[Items listed in a dataset]
- Opening Delimiter -

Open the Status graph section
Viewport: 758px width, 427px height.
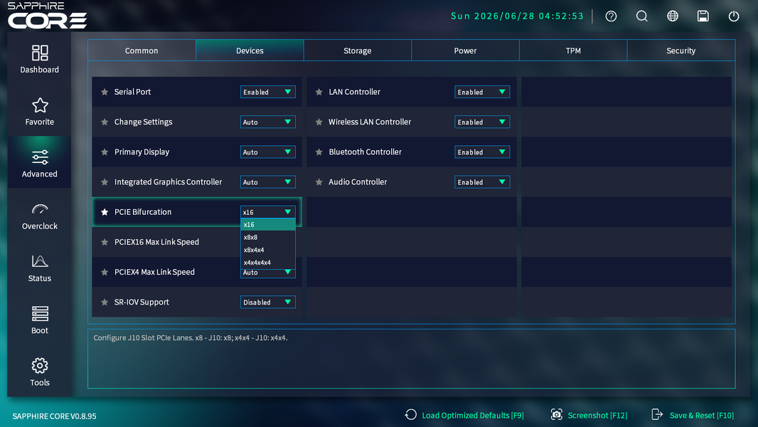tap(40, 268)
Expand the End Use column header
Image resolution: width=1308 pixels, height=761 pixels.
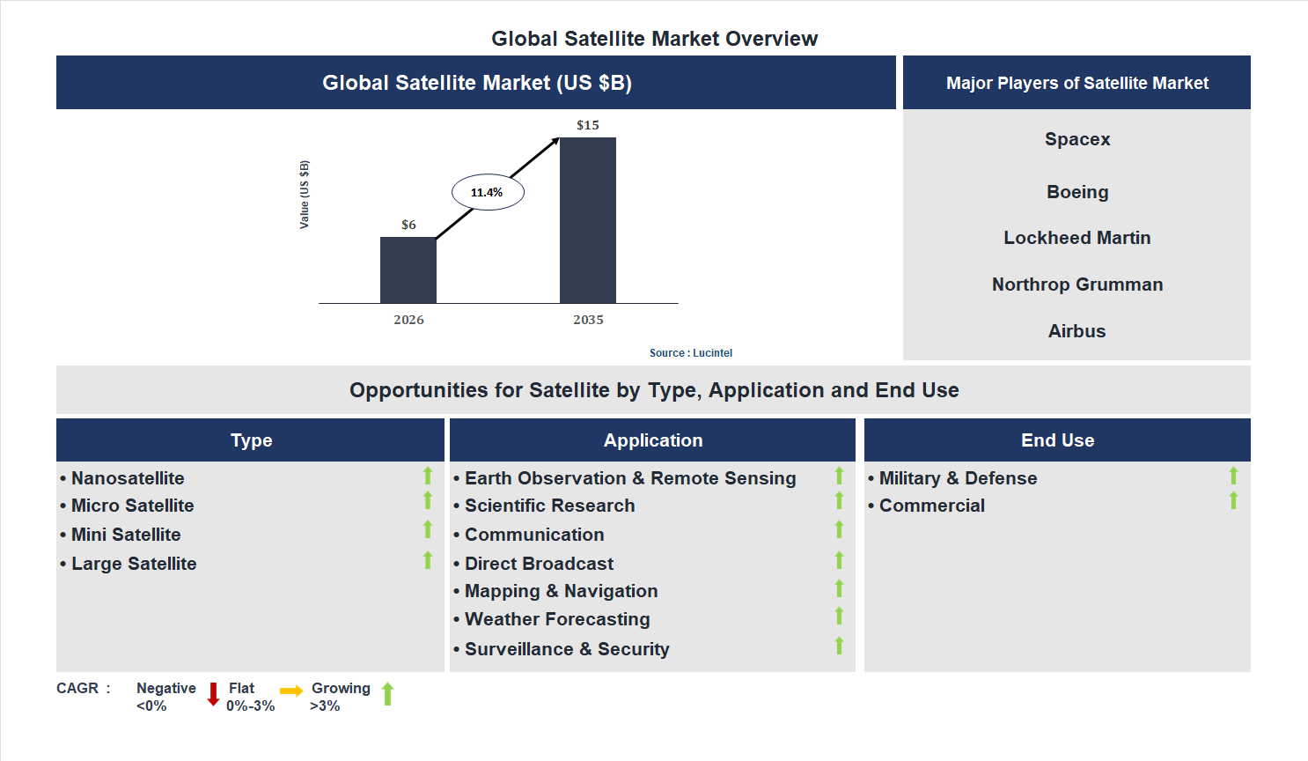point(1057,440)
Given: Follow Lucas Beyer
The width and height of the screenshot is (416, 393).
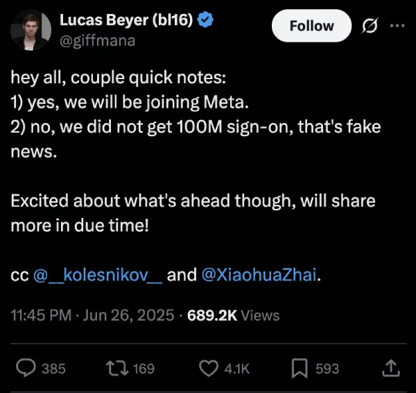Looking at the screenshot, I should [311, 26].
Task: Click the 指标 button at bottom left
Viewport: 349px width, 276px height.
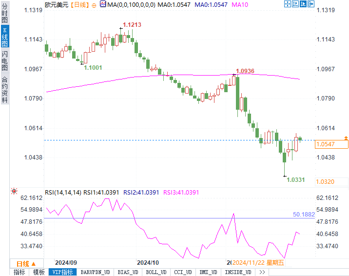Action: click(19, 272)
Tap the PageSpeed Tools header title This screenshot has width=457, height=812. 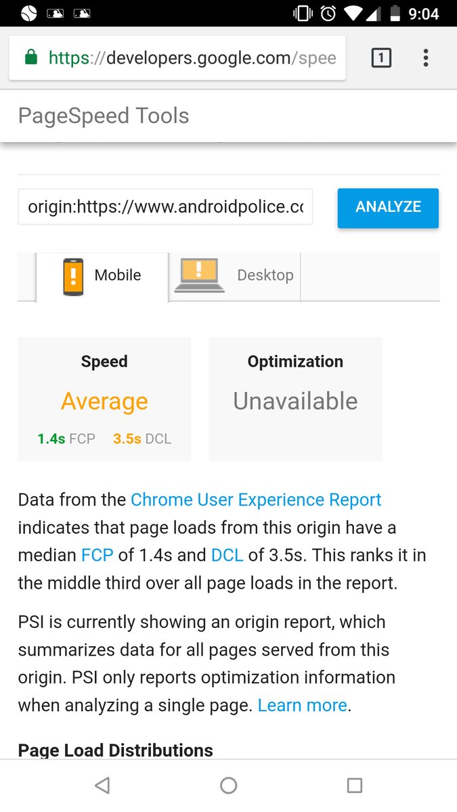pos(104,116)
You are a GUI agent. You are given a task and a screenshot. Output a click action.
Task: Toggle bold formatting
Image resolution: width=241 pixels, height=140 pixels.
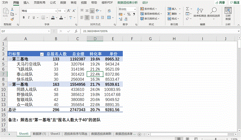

- Closing Delimiter -
- Opening Delimiter -

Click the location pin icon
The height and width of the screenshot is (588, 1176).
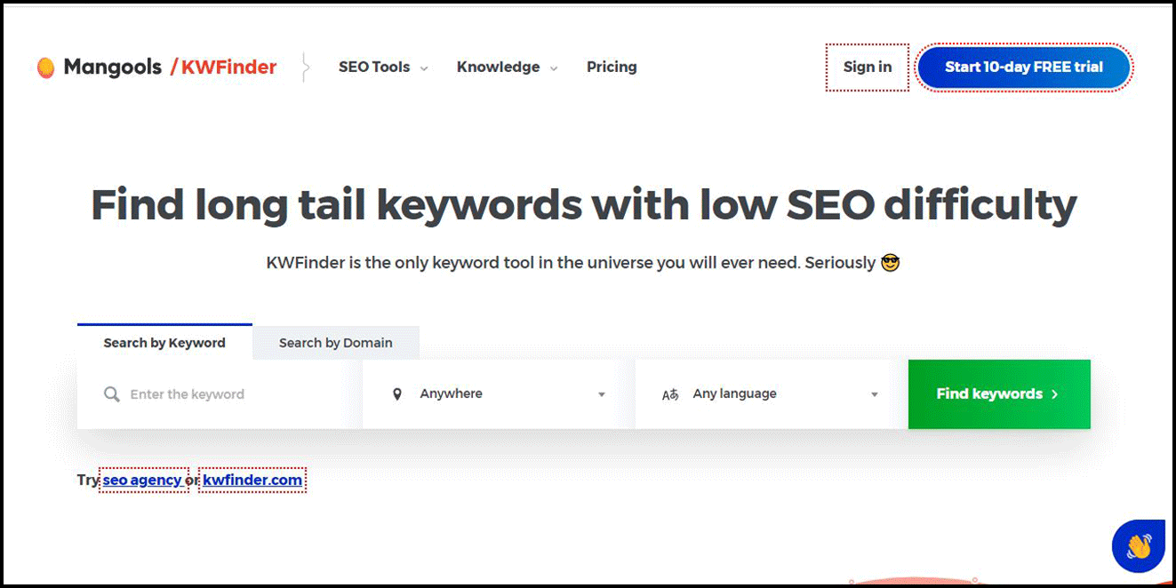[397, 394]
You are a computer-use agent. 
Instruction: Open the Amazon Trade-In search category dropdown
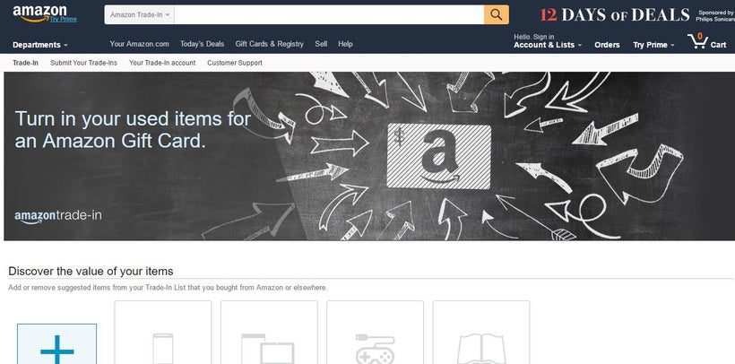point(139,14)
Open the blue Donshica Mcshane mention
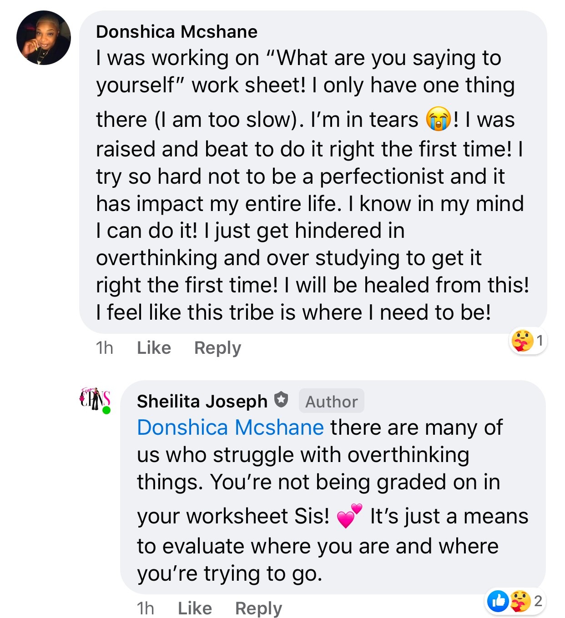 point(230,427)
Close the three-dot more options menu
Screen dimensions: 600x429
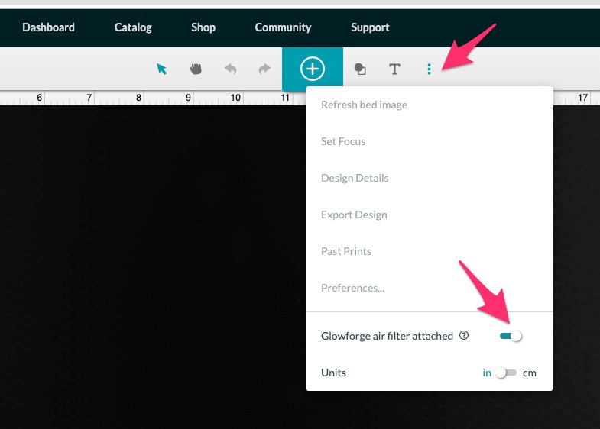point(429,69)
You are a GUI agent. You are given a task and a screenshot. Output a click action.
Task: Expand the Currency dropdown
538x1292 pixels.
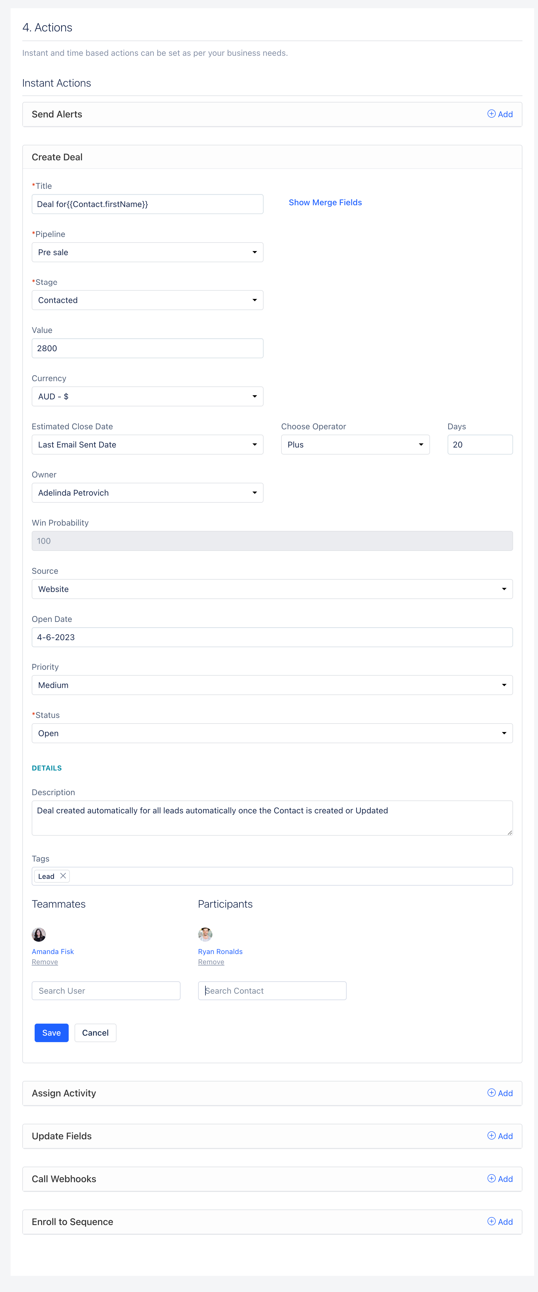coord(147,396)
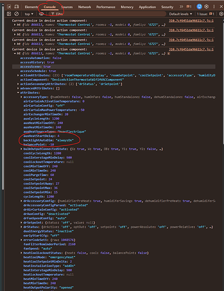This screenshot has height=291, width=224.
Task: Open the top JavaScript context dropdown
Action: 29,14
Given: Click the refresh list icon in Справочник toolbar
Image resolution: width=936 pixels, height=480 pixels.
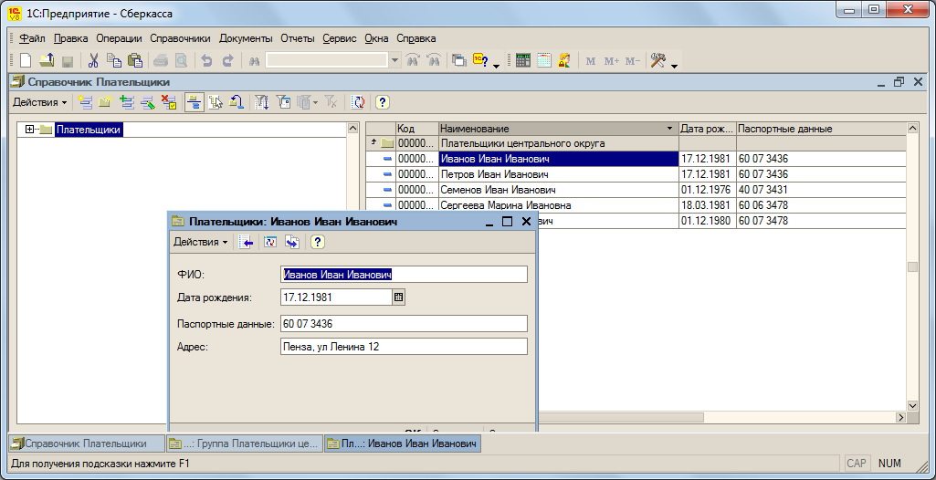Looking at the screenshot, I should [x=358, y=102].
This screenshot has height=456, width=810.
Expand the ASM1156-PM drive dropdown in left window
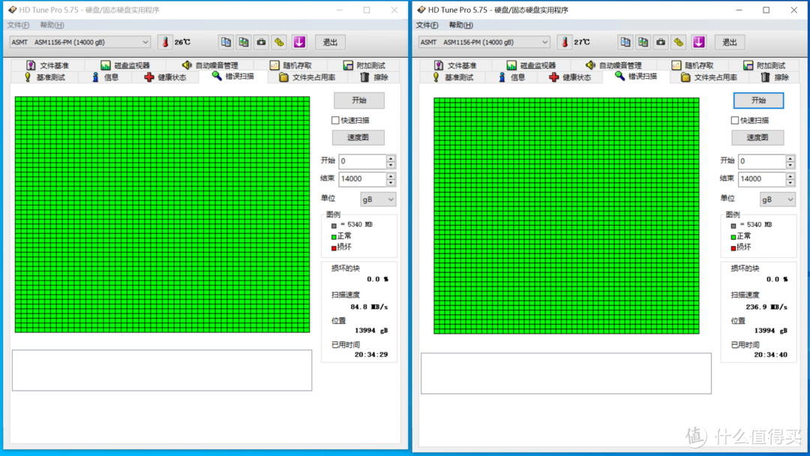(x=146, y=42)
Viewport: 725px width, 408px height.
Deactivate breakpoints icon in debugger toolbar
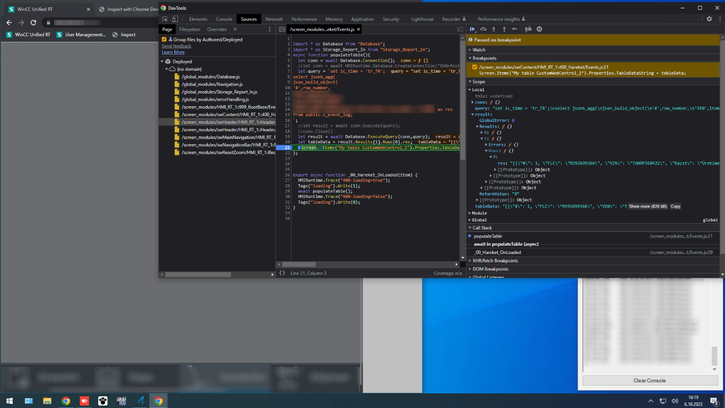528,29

- Closing Delimiter -

*WHAT THIS TASK INVOLVES*:
Word for word, repeat the lines above from the one with "Screen dimensions: 600x429" through the one with "Viewport: 725px width, 408px height.", and nothing beyond them. Omit the pictures.

*COMPLETED TASK*:
Screen dimensions: 600x429
point(429,69)
You are a GUI agent. You are given a task and a screenshot. Output a click action.
Task: Expand the Currency dropdown
538x1292 pixels.
coord(147,396)
This screenshot has height=291, width=224.
Task: Open the top JavaScript context dropdown
Action: 29,14
Given: Click the refresh list icon in Справочник toolbar
Image resolution: width=936 pixels, height=480 pixels.
Looking at the screenshot, I should [x=358, y=102].
This screenshot has height=456, width=810.
Expand the ASM1156-PM drive dropdown in left window
(x=146, y=42)
Viewport: 725px width, 408px height.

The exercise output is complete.